Мне дурно, я вдруг чувствую, что больше не выдержу. Ругаться я уже не стану, это бесполезно, мне хочется свалиться и больше не вставать.
Мы у койки Кеммериха. Он умер. Лицо у него еще мокрое от слез. Глаза полуоткрыты, они пожелтели, как старые костяные пуговицы...
Санитар толкает меня в бок:
- Вещи заберешь? Я киваю.
Он продолжает:
- Его придется сразу же унести, нам койка нужна. Там уже в тамбуре лежат.
Я забираю вещи и снимаю с Кеммериха опознавательный знак. Санитар спрашивает, где его солдатская книжка. Книжки нет. Я говорю, что она,
наверно, в канцелярии, и ухожу. Следом за мной санитары уже тащат Франца и укладывают его на плащ-палатку.
Мне кажется, что темнота и ветер за воротами лазарета приносят избавление. Я вдыхаю воздух как можно глубже, лицо ощущает его прикосновения,
небывало теплые и нежные. В голове у меня вдруг начинают мелькать мысли о девушках, о цветущих лугах, о белых облаках. Сапоги несут меня вперед,
я иду быстрее, я бегу.
Мимо меня проходят солдаты, их разговоры волнуют меня, хотя я не понимаю, о чем они говорят. В земле бродят какие-то силы, они вливаются в
меня через подошвы. Ночь потрескивает электрическим треском, фронт глухо громыхает вдали, как целый оркестр из барабанов. Я легко управляю всеми
движениями своего тела, я чувствую силу в каждом суставе, я посапываю и отфыркиваюсь. Живет ночь, живу я. Я ощущаю голод, более острый, чем
голод в желудке...
Мюллер стоит у барака и ждет меня. Я отдаю ему ботинки. Мы входим, и он примеряет их. Они ему как раз впору...
Он начинает рыться в своих запасах и предлагает мне порядочный кусок колбасы. Мы съедаем ее, запивая горячим чаем с ромом.
III
К нам прибыло пополнение. Пустые места на нарах заполняются, и вскоре в бараках уже нет ни одного свободного тюфяка с соломой. Часть вновь
прибывших - старослужащие, но, кроме них, к нам прислали двадцать пять человек молодняка из фронтовых пересыльных пунктов. Они почти на год
моложе нас. Кропп толкает меня:
- Ты уже видел этих младенцев? Я киваю. Мы принимаем гордый, самодовольный вид, устраиваем бритье во дворе, ходим, сунув руки в карманы,
поглядываем на новобранцев и чувствуем себя старыми служаками.

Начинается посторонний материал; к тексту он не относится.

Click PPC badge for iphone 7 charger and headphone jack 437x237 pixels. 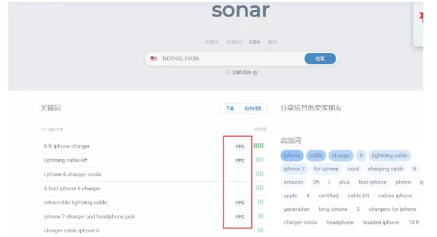240,217
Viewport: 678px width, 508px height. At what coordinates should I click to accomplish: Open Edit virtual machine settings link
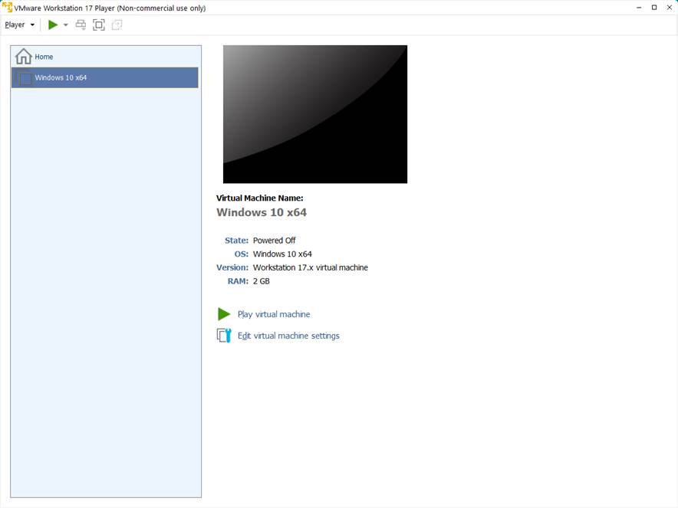click(x=288, y=336)
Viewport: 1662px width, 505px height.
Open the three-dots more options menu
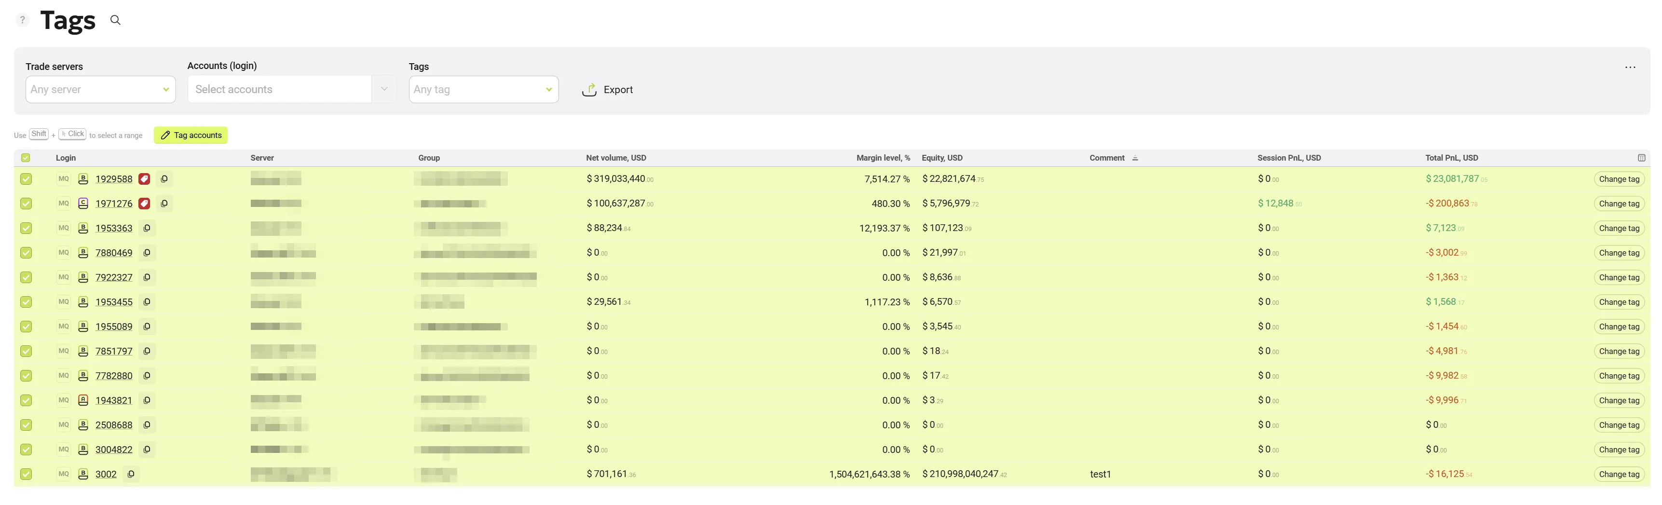point(1630,68)
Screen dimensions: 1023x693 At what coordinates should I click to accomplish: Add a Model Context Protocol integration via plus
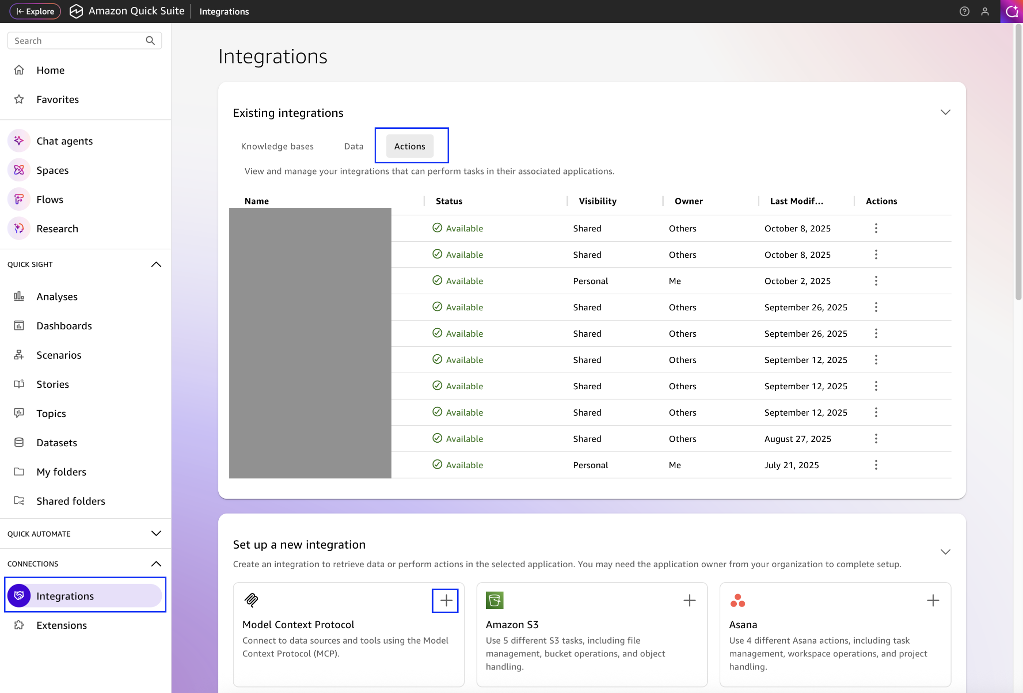(x=445, y=601)
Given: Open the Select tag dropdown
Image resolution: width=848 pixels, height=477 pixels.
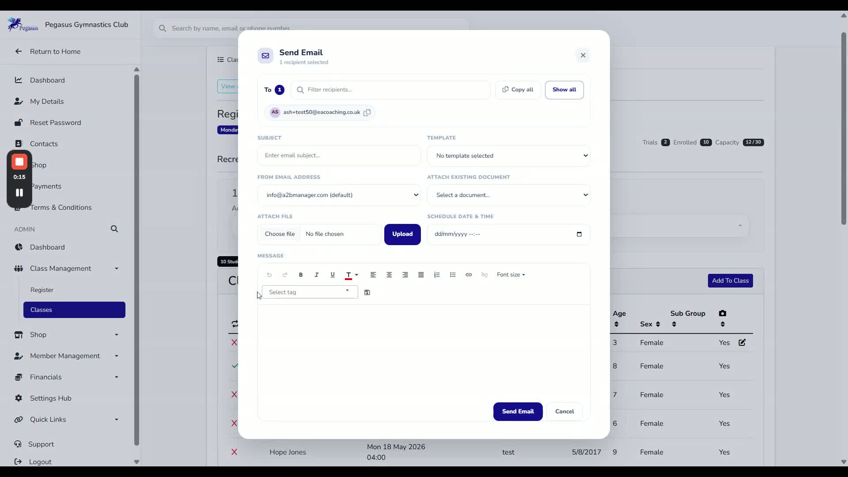Looking at the screenshot, I should point(310,292).
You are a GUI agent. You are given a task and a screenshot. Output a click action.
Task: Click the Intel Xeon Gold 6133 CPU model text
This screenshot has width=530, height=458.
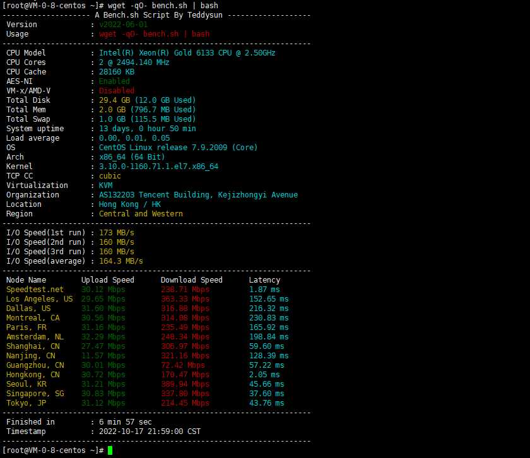tap(187, 53)
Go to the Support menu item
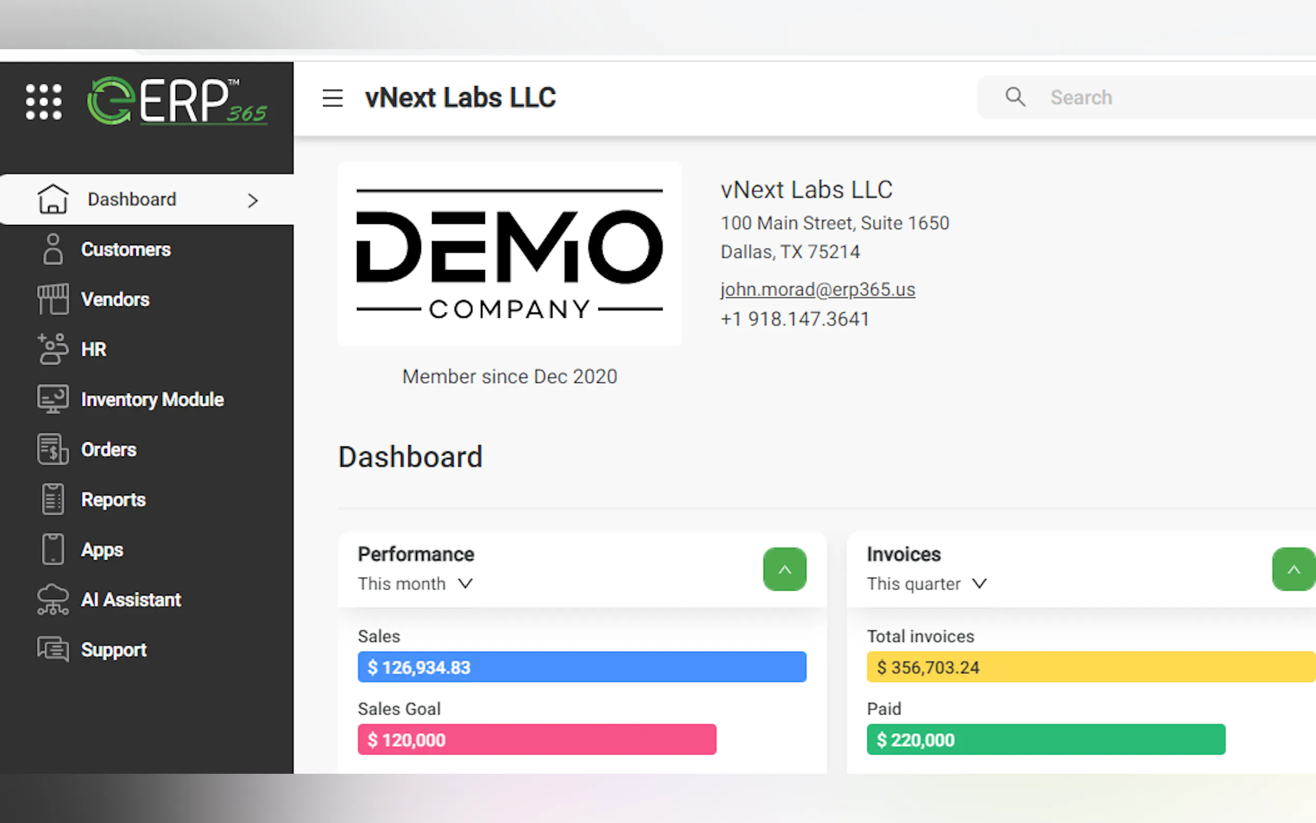 click(x=113, y=649)
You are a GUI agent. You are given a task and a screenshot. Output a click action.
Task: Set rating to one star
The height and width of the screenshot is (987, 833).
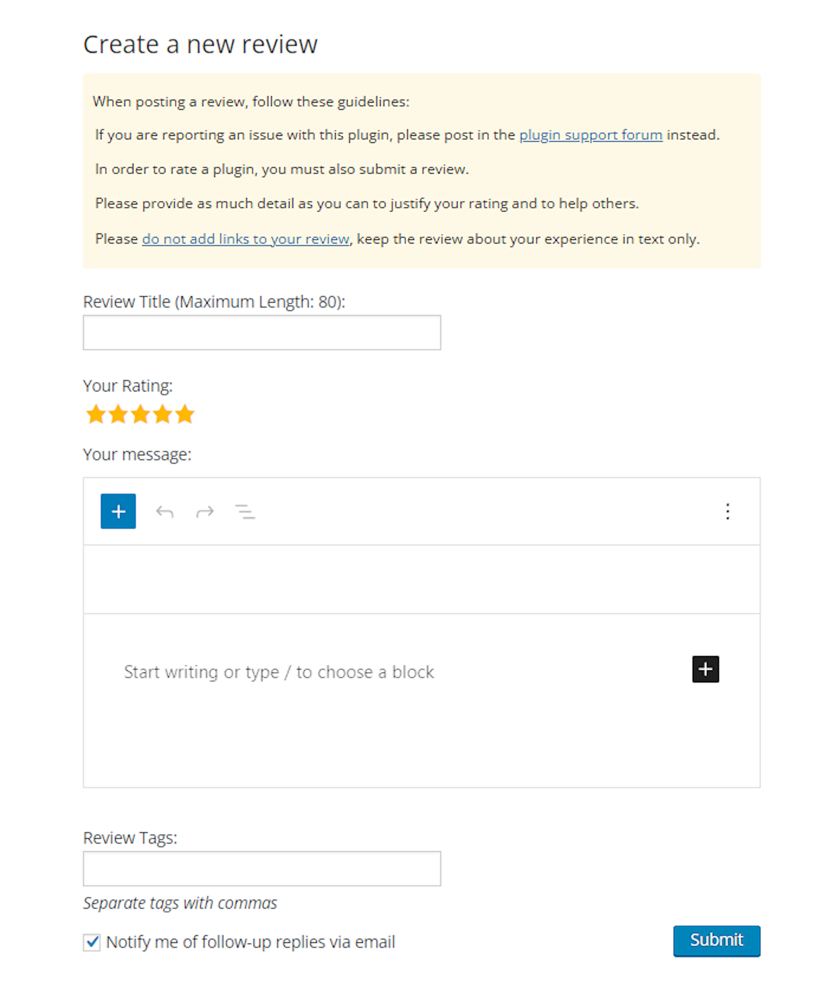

Катчинский присоединяется к нам. Мы разгуливаем по конюшням и подходим к новичкам, которые как раз получают противогазы и кофе на завтрак.
Кат спрашивает одного из самых молоденьких:
- Ну что, небось, уж давно ничего дельного не лопали?
Новичок морщится:
- На завтрак - лепешки из брюквы, на обед - винегрет из брюквы, на ужин - котлеты из брюквы с салатом из брюквы.
Катчинский свистит с видом знатока.
- Лепешки из брюквы? Вам повезло, - ведь теперь уже делают хлеб из опилок. А что ты скажешь насчет фасоли, не хочешь ли чуток?
Парня бросает в краску:
- Нечего меня разыгрывать.
Катчинский немногословен:
- Бери котелок...
Мы с любопытством идем за ним. Он подводит нас к бочонку, стоящему возле его тюфяка. Бочонок и в самом деле почти заполнен фасолью с
говядиной. Катчинский стоит перед ним важный, как генерал, и говорит:
- А ну, налетай! Солдату зевать не годится! Мы поражены.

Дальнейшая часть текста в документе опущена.